# MTX MXA6001 Amp - Replacement Bass Boost?



## b__t (Dec 8, 2010)

I've had this amp for a few years and it hasn't seen much use at all due to the fact that the bass boost knob was somehow broken off the board and I wasn't able to locate it. I'm not sure how it happened but I had no success previously getting any info from the manufacturer. I basically just wanted to know what I could use to replace it, as I'd hate to have such a small part be the reason I never really used the amp. I'm no expert in electronics but couldn't I just pick up a potentiometer that would do the trick? I could solder it myself as I'm sure having it repaired would probably cost more than what it's worth. The manual says the bass boost allows one to select a boost level between 0dB and +18dB @ 40Hz. If someone could point me in the right direction it would be greatly appreciated. I've attached a picture of the board, where the highlighted portion shows the missing bass boost control on the left, and the gain control on the right. Thanks in advance,


----------



## lcurle (Oct 5, 2008)

if it has a spot for an external one use that, should override the internal one.


----------



## b__t (Dec 8, 2010)

It does have a remote gain input, but would this be controlling the bass boost, or the gain? You would think it should control bass boost, although they call it remote _gain_. I will give it a try though if I can locate the control/wire it came with.

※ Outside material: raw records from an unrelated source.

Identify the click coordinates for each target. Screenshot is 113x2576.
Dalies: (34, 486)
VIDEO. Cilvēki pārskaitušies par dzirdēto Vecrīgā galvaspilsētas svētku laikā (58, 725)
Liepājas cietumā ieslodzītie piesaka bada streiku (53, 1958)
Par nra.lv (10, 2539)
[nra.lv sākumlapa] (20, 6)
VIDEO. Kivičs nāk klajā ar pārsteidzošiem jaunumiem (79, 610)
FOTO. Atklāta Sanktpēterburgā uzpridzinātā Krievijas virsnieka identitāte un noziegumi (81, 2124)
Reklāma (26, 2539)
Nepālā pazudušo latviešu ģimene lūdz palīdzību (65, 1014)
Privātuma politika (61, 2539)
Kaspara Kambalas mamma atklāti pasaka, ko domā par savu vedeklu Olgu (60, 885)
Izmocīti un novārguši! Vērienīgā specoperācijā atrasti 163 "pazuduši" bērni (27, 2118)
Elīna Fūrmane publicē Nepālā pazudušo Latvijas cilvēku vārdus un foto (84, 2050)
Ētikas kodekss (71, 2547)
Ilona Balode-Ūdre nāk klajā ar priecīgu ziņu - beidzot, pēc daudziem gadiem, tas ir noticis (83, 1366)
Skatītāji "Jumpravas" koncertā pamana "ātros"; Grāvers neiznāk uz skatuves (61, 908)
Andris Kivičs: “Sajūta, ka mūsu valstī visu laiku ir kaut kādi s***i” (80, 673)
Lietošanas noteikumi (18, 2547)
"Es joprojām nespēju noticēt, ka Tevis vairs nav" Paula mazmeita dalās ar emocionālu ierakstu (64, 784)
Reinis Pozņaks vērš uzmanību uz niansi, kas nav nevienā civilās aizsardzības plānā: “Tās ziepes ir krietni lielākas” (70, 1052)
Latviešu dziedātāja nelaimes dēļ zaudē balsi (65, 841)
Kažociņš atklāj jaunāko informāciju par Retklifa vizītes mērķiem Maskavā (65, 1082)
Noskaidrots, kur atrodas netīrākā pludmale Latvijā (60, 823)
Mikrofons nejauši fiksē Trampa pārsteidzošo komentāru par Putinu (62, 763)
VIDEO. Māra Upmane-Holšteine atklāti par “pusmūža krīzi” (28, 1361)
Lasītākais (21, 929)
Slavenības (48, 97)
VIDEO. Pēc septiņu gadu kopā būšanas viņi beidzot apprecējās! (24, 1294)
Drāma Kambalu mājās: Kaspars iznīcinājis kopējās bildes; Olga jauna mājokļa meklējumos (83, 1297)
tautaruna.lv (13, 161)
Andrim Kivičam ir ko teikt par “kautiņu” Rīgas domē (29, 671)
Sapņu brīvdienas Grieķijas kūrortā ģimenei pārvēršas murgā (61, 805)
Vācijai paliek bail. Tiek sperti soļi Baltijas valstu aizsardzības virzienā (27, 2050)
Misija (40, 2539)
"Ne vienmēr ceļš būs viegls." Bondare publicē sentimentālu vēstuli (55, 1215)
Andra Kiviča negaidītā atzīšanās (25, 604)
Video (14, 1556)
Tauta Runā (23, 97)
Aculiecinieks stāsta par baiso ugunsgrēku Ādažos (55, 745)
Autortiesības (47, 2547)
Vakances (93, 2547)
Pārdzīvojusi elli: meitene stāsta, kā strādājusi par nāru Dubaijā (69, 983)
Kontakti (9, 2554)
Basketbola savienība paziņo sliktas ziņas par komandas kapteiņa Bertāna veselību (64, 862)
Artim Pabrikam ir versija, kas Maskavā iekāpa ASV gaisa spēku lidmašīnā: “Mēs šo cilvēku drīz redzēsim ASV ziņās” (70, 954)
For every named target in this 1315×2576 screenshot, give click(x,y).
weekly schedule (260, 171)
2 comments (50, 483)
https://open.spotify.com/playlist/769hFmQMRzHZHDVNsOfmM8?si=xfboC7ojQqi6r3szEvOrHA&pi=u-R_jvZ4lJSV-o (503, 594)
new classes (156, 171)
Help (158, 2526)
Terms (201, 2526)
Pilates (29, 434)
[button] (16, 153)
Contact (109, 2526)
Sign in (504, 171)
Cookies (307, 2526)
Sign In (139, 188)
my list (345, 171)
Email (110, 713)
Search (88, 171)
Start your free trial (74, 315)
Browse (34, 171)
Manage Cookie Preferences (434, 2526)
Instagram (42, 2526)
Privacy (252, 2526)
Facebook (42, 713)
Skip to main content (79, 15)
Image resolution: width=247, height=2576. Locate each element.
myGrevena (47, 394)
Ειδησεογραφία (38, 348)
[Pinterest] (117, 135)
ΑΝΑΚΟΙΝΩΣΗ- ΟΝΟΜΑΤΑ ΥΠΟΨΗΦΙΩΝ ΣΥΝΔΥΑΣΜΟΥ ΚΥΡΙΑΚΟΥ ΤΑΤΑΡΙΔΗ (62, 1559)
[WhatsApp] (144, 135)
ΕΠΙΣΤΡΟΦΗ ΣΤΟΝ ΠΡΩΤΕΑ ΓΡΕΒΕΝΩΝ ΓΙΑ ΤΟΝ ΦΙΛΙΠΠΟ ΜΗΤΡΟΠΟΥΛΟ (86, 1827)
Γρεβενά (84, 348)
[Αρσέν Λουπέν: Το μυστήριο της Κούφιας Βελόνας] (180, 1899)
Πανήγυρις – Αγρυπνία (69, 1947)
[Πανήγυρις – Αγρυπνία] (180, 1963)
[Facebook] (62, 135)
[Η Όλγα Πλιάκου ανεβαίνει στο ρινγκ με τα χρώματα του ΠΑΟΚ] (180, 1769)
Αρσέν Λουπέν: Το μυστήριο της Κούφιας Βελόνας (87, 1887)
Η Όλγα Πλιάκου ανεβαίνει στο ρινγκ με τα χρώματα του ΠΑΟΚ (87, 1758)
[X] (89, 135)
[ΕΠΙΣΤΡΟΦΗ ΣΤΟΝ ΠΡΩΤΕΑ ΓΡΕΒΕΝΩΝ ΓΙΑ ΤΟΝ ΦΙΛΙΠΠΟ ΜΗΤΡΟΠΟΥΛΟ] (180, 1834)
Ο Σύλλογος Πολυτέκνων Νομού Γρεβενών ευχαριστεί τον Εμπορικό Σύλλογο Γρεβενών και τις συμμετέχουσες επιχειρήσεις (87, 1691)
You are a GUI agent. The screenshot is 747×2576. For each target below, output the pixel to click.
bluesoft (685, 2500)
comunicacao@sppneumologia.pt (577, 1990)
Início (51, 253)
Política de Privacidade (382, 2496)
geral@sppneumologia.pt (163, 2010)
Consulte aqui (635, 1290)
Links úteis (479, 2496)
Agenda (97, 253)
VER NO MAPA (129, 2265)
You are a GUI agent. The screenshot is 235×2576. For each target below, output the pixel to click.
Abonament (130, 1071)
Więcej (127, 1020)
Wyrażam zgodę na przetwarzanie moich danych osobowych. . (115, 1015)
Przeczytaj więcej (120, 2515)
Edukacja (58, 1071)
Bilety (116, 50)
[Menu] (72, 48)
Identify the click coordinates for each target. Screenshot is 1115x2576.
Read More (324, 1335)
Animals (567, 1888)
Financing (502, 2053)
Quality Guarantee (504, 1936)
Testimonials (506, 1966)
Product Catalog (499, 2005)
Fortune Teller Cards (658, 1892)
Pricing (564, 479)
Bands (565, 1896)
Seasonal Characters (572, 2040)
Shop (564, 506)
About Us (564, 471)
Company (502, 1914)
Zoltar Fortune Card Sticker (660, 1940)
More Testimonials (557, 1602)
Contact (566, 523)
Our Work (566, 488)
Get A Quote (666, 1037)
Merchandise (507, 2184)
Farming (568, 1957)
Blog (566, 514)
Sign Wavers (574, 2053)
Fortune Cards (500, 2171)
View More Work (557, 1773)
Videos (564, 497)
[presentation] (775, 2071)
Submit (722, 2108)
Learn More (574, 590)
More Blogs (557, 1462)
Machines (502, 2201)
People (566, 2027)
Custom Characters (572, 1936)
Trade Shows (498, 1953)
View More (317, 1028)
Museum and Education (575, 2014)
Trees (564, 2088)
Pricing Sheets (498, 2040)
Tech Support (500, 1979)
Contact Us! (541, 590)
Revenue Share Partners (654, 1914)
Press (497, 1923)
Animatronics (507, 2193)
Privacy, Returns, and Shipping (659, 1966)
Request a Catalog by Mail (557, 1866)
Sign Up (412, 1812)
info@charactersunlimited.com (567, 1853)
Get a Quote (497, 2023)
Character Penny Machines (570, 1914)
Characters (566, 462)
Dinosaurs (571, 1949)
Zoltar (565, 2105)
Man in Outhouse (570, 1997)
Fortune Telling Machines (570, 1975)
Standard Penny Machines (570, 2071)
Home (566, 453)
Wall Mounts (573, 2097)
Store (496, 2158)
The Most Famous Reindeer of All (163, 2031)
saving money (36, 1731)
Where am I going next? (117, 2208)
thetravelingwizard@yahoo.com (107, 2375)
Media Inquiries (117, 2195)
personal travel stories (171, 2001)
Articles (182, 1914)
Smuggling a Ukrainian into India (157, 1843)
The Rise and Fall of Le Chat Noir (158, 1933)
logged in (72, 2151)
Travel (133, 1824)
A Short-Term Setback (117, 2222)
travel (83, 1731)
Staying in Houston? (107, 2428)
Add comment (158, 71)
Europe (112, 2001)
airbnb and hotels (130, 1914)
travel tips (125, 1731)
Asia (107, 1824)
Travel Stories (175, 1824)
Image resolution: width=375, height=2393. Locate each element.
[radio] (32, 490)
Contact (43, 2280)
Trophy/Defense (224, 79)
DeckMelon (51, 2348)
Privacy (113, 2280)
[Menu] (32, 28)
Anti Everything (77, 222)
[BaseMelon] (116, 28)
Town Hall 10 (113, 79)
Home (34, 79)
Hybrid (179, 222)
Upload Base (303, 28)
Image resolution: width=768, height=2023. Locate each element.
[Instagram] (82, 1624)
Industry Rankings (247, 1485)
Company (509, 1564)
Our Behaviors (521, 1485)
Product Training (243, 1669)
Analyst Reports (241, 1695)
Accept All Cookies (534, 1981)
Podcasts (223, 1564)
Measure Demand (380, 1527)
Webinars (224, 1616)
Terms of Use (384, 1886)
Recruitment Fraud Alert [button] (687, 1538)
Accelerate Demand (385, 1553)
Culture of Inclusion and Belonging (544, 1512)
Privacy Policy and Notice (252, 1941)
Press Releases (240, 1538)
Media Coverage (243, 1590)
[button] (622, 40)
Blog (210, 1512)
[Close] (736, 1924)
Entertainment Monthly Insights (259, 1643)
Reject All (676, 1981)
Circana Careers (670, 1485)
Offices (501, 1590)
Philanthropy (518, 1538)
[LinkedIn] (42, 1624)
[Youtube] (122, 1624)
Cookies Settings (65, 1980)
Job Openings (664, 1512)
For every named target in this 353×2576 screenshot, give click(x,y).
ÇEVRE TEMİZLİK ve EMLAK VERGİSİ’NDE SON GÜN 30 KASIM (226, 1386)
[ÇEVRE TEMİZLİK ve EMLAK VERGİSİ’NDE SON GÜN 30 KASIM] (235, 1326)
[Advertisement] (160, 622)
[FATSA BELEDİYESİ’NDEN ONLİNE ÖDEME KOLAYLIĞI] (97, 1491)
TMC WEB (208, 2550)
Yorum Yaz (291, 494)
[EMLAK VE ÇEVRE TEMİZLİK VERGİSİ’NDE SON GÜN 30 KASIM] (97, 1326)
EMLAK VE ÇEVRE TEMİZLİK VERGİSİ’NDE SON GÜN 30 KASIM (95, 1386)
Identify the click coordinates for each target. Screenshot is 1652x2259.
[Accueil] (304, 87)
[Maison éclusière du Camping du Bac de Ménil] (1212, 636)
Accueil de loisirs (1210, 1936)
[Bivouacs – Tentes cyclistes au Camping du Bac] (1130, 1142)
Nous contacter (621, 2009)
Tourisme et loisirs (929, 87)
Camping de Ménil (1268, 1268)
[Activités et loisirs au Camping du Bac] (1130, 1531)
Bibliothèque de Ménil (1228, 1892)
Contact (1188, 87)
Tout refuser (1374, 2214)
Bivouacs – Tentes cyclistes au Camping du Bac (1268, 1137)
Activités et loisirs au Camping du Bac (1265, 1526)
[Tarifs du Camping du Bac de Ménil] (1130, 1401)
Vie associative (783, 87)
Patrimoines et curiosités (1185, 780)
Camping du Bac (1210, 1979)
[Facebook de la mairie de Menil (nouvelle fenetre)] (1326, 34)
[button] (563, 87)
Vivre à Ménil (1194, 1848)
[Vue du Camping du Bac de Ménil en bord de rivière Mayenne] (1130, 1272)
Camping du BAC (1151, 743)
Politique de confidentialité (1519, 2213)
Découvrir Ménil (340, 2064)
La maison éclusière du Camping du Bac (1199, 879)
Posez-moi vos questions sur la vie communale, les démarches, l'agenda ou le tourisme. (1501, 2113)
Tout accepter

Thanks for the reply.


----------



## GZ (Jan 31, 2010)

It's hard to tell in the photo, are those caps (capacitors) bulged or leaking... Directly to the right of the missing component.


----------



## b__t (Dec 8, 2010)

I don't see any signs of bulges or leaks in them, but here's a better photo.


----------



## GZ (Jan 31, 2010)

Could've just been the photo.


----------



## jaggerwild (May 21, 2007)

Usually your local high end audio place has a person they send all there work to to get fixed(such as this). if you feel you are able to do the job the best place to find electronics locally would be radio shack also fleebay.


----------